# Homework 4

These following code shows which packages are used.

In [25]:
library(stringr)
library(dplyr)
library(tidyr)
library(zoo)

## Joining Data

These are the dowloaded files.

In [22]:
df_cellphones <- read.csv("https://raw.githubusercontent.com/su-mt4007/data/refs/heads/main/cell_phones_total.csv")
df_population <- read.csv("https://raw.githubusercontent.com/su-mt4007/data/refs/heads/main/pop_data.csv")
df_country <- read.csv("https://raw.githubusercontent.com/su-mt4007/data/refs/heads/main/country_data.csv")

In this task, we combined cleaned cell phone and population data to analyze phones per capita. Using the convert_to_numeric function and forward fill from the previous exercise, we handled missing values and reshaped both datasets. After merging them, we created a table with the columns iso.3, year, n_cellphones, and population. The final table resembles the one from the homework but may differ slightly due to our approach to handling missing values.

In [34]:
convert_to_numeric <- function(value) {
  if (is.character(value)) {
    value <- trimws(value)
    multipliers <- c(k = 1e3, M = 1e6, B = 1e9)
    for (suffix in names(multipliers)) {
      if (grepl(suffix, value)) {
        return(as.numeric(gsub(suffix, "", value)) * multipliers[suffix])
      }
    }
    return(as.numeric(value))
  }
  return(value)
}
#Converting values with suffixes like k, M, B into numeric


df_cellphones[, -1] <- lapply(df_cellphones[, -1], function(x) sapply(x, convert_to_numeric))


df_cellphones[] <- lapply(df_cellphones, function(x) na.locf(x, na.rm = FALSE))  
df_cellphones[is.na(df_cellphones)] <- 0
#Forward fill
#Replace any remaining NAs with 0

df_cellphones_clean <- df_cellphones %>%
  pivot_longer(cols = starts_with("X"), names_to = "year", values_to = "n_cellphones") %>%
  mutate(year = as.numeric(gsub("X", "", year)))
#Reshaping df_cellphones into a long format and cleaning up the year column


df_population[] <- lapply(df_population, function(x) na.locf(x, na.rm = FALSE))

> REQUIRED TASKS
(1) Using the cell phone data notebook, decide whether each statement agrees with it, answering yes or no and quoting the words that settle it. (a) The conversion function handles values with the suffixes k, M and B. (b) Missing values left after the forward fill are removed from the cell phone table. (c) The final table is said to match the homework's table exactly.
(2) Carry on the cell phone data notebook from its final line of code.
The data after this point come from a separate source and have no link to the cell phone data notebook.

> STORED DATA
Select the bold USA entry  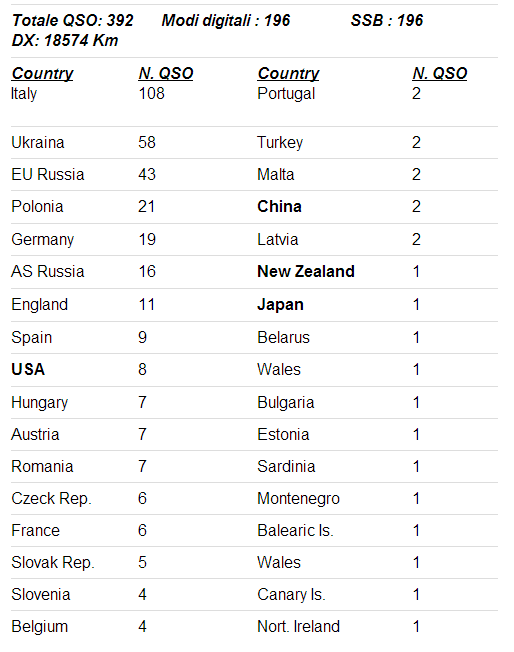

> RESPONSES
(1)
(a) Yes: "#Converting values with suffixes like k, M, B into numeric"
(b) No: "#Replace any remaining NAs with 0"
(c) No: "may differ slightly due to our approach to handling missing values"

(2)
df_population[is.na(df_population)] <- 0  
#Forward fill population data
#Replace any remaining NAs with 0


df_population_clean <- df_population %>%
  pivot_longer(cols = starts_with("X"), names_to = "year", values_to = "population") %>%
  mutate(year = as.numeric(gsub("X", "", year)))
#Reshaping the df_population to a long format and cleaning up the year column

                          
df_population_clean <- df_population_clean %>%
  rename(iso_3 = iso.3)  
#Rename iso.3 to iso_3 for consistency


df_combined <- df_cellphones_clean %>%
  left_join(df_population_clean, by = c("iso.3" = "iso_3", "year" = "year"))


df_combined <- df_combined %>%
  mutate(phones_per_capita = n_cellphones / population)
#For later exercise


final_table <- df_combined %>%
  select(iso.3, year, n_cellphones, population,)
#Relevant columns selected


head(final_table)

iso.3,year,n_cellphones,population
<chr>,<dbl>,<dbl>,<dbl>
ABW,1960,0,54608
ABW,1965,0,58782
ABW,1966,0,59291
ABW,1967,0,59522
ABW,1968,0,59471
ABW,1969,0,59330


In [26]:
colnames(df_country)
colnames(df_cellphones)
colnames(df_population)
#Column names are checked because i did something wrong

For a better presentation of the table, we replaced ISO-3 codes with country names using a mapping from country_data.csv. We combined the cell phone, population, and country data into a single table, calculating phones per capita (n_cellphones/population).

In [35]:
df_combined <- df_cellphones_clean %>%
  left_join(df_population_clean, by = c("iso_3", "year")) %>%
  left_join(df_country, by = c("iso_3" = "alpha.3"))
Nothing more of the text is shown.